Revolución diagnóstica

Con todo, los avances terapéuticos son solo una parte de esta transformación científica que está sacudiendo el alzhéimer. La otra pata, la diagnóstica, también se abre camino a paso de gigante. Sobre todo, con el desarrollo de biomarcadores que identifican trazas biológicas de la enfermedad cada vez más pronto. Los autores estiman que la llegada de los biomarcadores plasmáticos, que detectan rastros de la dolencia en la sangre —con una simple extracción, como la que se hace en una analítica convencional, se puedan identificar señales bioquímicas de la enfermedad— “conducirán a una nueva revolución diagnóstica”.

Estas herramientas son “cruciales” para confirmar el diagnóstico en todas las fases de la enfermedad, asegura Fortea. El médico explica que, cuando la evaluación clínica y la exploración neuropsicológica confirman un deterioro cognitivo leve, en el 60% de los casos será alzhéimer, pero en el otro 40% no; y según la situación, la evolución y el pronóstico del paciente será muy diferente. “Con lo cual, necesito un biomarcador sí o sí para identificar quién tiene alzhéimer. Si no, no voy a saber lo que está pasando”, afirma. En los contextos asintomáticos, por otra parte, la única forma de seleccionar a las personas que tienen alzhéimer también será el biomarcador, asegura. “El día que haya tratamientos preventivos, ese biomarcador será nuestra única herramienta para identificar a estas personas”, abunda.

El médico es muy optimista a medio plazo: “Ahora podemos diagnosticar en personas cognitivamente sanas la presencia de proteínas [relacionadas con el alzhéimer] en el cerebro. Todavía no podemos predecir a ciencia cierta si todas estas personas que tienen estas proteínas en el cerebro van a desarrollar la enfermedad ni cuándo, y por eso no se recomienda un cribado poblacional, pero esto no es ciencia ficción. Son ensayos clínicos que están en marcha y que se van a leer en 2027. En dos años sabremos si quitar amiloide en personas sin síntomas ralentiza la aparición de la enfermedad”.
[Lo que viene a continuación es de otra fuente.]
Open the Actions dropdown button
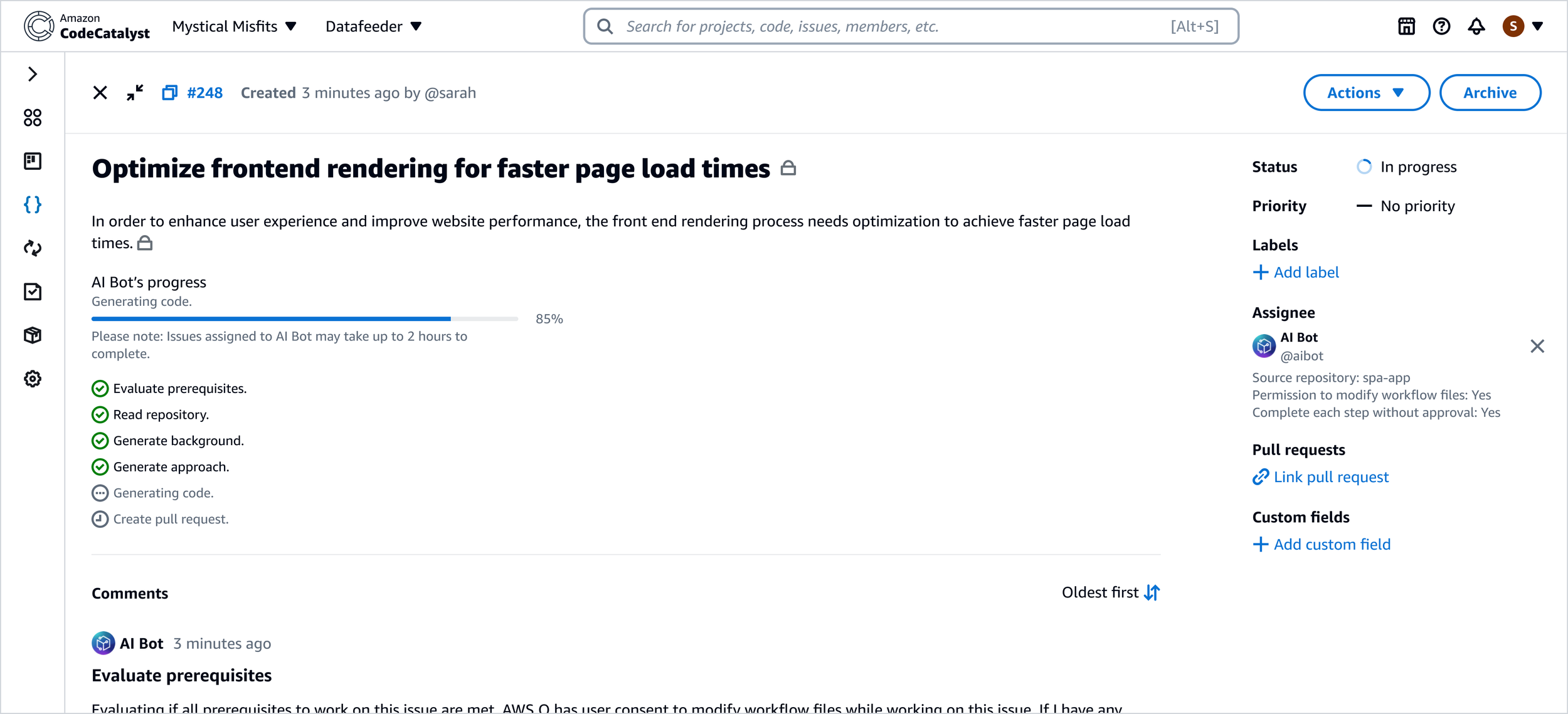This screenshot has width=1568, height=714. tap(1365, 93)
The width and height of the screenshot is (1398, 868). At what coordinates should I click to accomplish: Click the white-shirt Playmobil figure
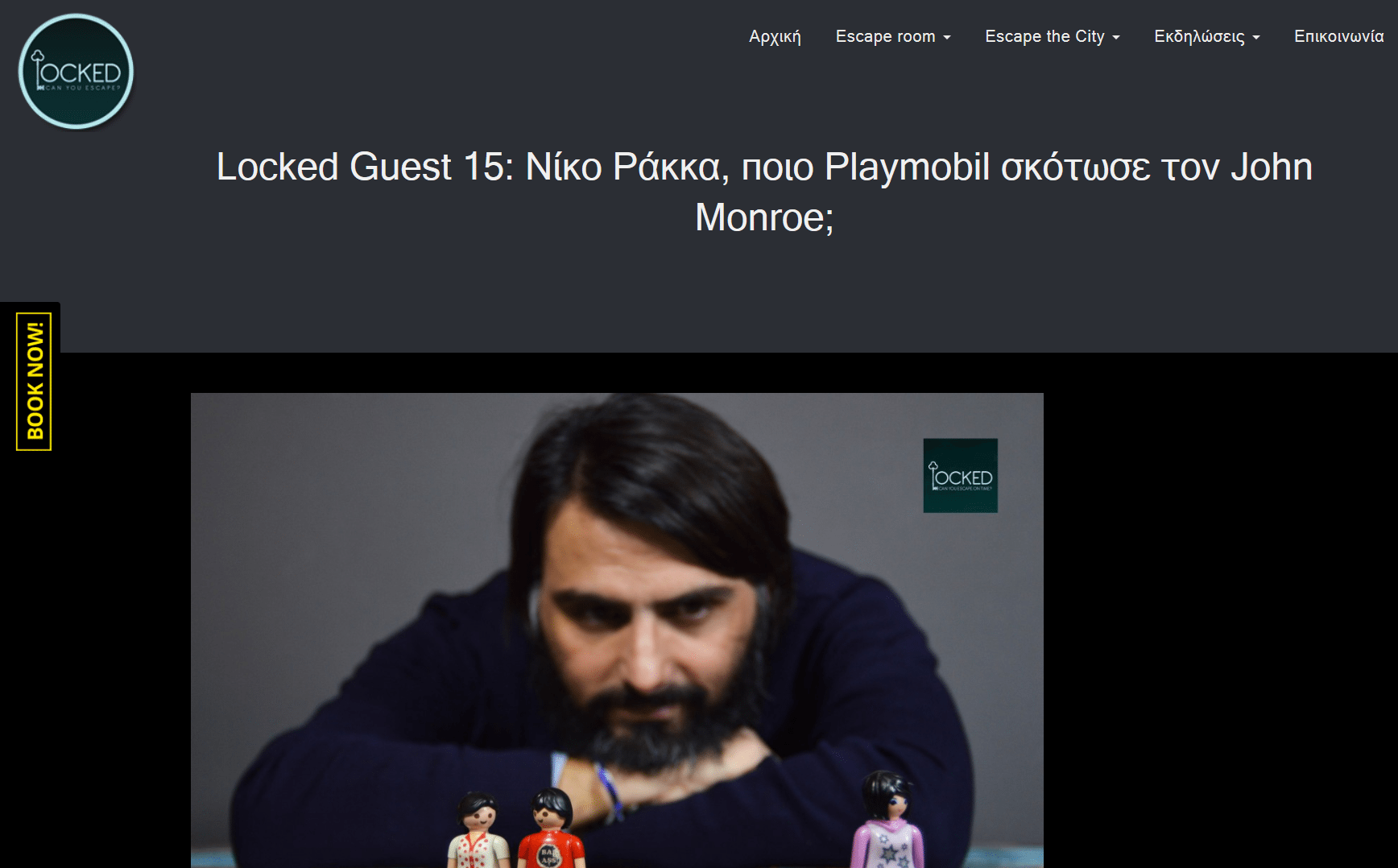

Si esto es así, precisa, “estaría justificado hacer cribados poblacionales y poder intentar prevenirlo”. “No estamos ahí, pero tenemos herramientas diagnósticas que funcionan y los ensayos clínicos en marcha. Esto no se acaba en estos dos fármacos que se han aprobado, sino que hay muchos más que están por venir y no solamente en estas fases de la enfermedad, sino en otras. La enfermedad dentro de cinco años puede ser irreconocible desde el punto de vista de cómo la tratamos, la prevenimos y lo que hacemos”.

Los expertos auguran también un impulso en el campo de la prevención. De hecho, una revisión científica identificó 14 factores de riesgo (tabaco, hipertensión, sedentarismo o contaminación, entre otros) a evitar para esquivar casi la mitad de las demencias. “Hay potencial en prevención”, defiende Eider Arenaza-Urquijo, investigadora ISGlobal y firmante de uno de los artículos de la serie de The Lancet: “Ya hemos visto un estudio que ha demostrado que una intervención de estilo de vida —ejercicio físico, nutrición, actividad cognitiva y social— tiene un impacto en el declive cognitivo en gente con mayor riesgo de desarrollar alzhéimer", ejemplifica.